[TASK GOAL]: Copy every one of the following records line for line, with no changes.
═══ DATASET CONTENT
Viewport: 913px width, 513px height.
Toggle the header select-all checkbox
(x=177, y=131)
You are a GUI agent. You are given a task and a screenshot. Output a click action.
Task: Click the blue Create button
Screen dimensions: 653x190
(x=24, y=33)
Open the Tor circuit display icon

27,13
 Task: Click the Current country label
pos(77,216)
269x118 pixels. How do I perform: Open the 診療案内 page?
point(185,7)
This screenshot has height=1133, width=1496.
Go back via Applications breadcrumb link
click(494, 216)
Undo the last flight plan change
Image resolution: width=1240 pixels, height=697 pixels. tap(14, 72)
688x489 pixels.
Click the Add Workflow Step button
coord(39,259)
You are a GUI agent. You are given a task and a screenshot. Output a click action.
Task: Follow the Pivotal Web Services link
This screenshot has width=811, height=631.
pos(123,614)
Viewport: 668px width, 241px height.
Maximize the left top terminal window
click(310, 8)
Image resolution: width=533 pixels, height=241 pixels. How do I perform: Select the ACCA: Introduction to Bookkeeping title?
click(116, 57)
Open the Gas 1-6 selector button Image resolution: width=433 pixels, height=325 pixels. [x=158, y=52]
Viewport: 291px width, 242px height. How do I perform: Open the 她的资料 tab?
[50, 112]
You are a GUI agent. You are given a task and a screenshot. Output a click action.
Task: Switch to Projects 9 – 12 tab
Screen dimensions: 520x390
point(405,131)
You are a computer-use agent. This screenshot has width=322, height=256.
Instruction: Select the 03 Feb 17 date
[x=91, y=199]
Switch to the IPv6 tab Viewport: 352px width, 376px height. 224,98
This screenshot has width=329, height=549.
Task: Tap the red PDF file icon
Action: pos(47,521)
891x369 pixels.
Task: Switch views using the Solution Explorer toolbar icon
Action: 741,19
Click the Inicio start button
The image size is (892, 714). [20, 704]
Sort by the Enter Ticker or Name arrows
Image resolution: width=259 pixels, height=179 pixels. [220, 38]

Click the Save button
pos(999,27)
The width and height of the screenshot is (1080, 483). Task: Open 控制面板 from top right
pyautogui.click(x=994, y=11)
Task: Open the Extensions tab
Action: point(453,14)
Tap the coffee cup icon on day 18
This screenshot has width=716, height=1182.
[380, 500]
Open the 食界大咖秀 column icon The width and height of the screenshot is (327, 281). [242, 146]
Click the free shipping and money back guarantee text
══════
[COMPLETE ANSWER]:
Viewport: 913px width, 513px height.
Toggle the header select-all checkbox
(x=177, y=131)
You are a GUI agent. You are given a task and a screenshot. Output a click action.
Task: Click the blue Create button
Screen dimensions: 653x190
(x=24, y=33)
Open the Tor circuit display icon

27,13
 Task: Click the Current country label
pos(77,216)
269x118 pixels. How do I perform: Open the 診療案内 page?
point(185,7)
This screenshot has height=1133, width=1496.
Go back via Applications breadcrumb link
click(494, 216)
Undo the last flight plan change
Image resolution: width=1240 pixels, height=697 pixels. tap(14, 72)
688x489 pixels.
Click the Add Workflow Step button
coord(39,259)
You are a GUI agent. You are given a task and a screenshot. Output a click action.
Task: Follow the Pivotal Web Services link
This screenshot has width=811, height=631.
pos(123,614)
Viewport: 668px width, 241px height.
Maximize the left top terminal window
click(310, 8)
Image resolution: width=533 pixels, height=241 pixels. How do I perform: Select the ACCA: Introduction to Bookkeeping title?
click(116, 57)
Open the Gas 1-6 selector button Image resolution: width=433 pixels, height=325 pixels. [x=158, y=52]
Viewport: 291px width, 242px height. How do I perform: Open the 她的资料 tab?
[50, 112]
You are a GUI agent. You are given a task and a screenshot. Output a click action.
Task: Switch to Projects 9 – 12 tab
Screen dimensions: 520x390
point(405,131)
You are a computer-use agent. This screenshot has width=322, height=256.
Instruction: Select the 03 Feb 17 date
[x=91, y=199]
Switch to the IPv6 tab Viewport: 352px width, 376px height. 224,98
This screenshot has width=329, height=549.
Task: Tap the red PDF file icon
Action: pos(47,521)
891x369 pixels.
Task: Switch views using the Solution Explorer toolbar icon
Action: 741,19
Click the Inicio start button
The image size is (892, 714). [20, 704]
Sort by the Enter Ticker or Name arrows
Image resolution: width=259 pixels, height=179 pixels. [220, 38]

Click the Save button
pos(999,27)
The width and height of the screenshot is (1080, 483). Task: Open 控制面板 from top right
pyautogui.click(x=994, y=11)
Task: Open the Extensions tab
Action: point(453,14)
Tap the coffee cup icon on day 18
This screenshot has width=716, height=1182.
[380, 500]
Open the 食界大咖秀 column icon The width and height of the screenshot is (327, 281). [242, 146]
Click the free shipping and money back guarantee text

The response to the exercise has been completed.